§ Direction 1
According to the page excerpt, when does evaluation occur for a let declaration inside a function?
§ Direction 2
Transcribe the stretch of the page excerpt from "c is an identifier" through "T Result is the value computed for the initializer expression.".
§ Direction 3
List every grammar symbol that appears in the grammar lines at the end of the page excerpt.

§ Page excerpt
—————
Otherwise, the result is the value computed for the initializer expression. Pipeline-overridable constants appear at module-scope, so evaluation occurs before the shader begins execution.
Note: Pipeline creation fails if no initial value was specified in the API call and the let-declaration has no intializer expression.
c is an identifier resolving to an in-scope let declaration with type T, and is not pipeline-overridable c: T Result is the value computed for the initializer expression.
For a let declaration at module scope, evaluation occurs before the shader begins execution.
For a let declaration inside a function, evaluation occurs each time control reaches the declaration.

6.18. Expression Grammar Summary

primary_expression
  : IDENT argument_expression_list?
—————
§ Available data

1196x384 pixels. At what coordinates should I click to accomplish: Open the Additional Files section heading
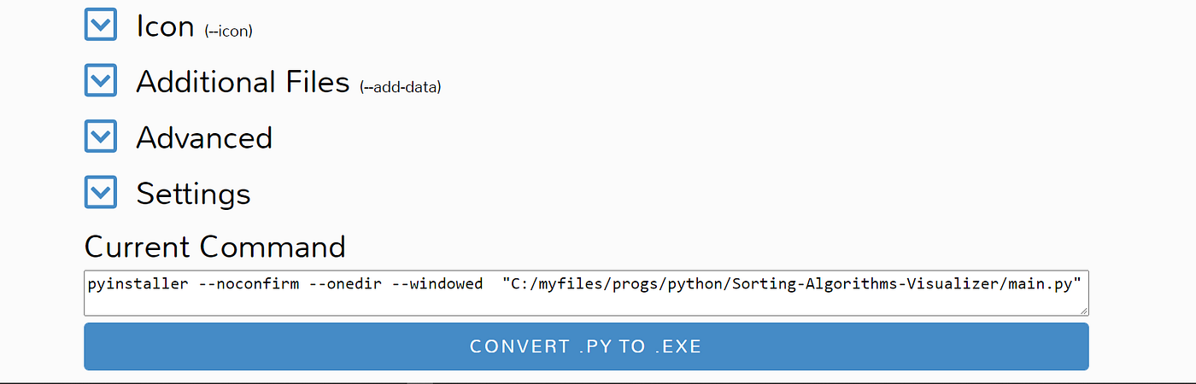click(243, 82)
—————
§ Complete response 1
Evaluation occurs each time control reaches the declaration.

§ Complete response 2
c is an identifier resolving to an in-scope let declaration with type T, and is not pipeline-overridable c: T Result is the value computed for the initializer expression.

§ Complete response 3
primary_expression, IDENT, argument_expression_list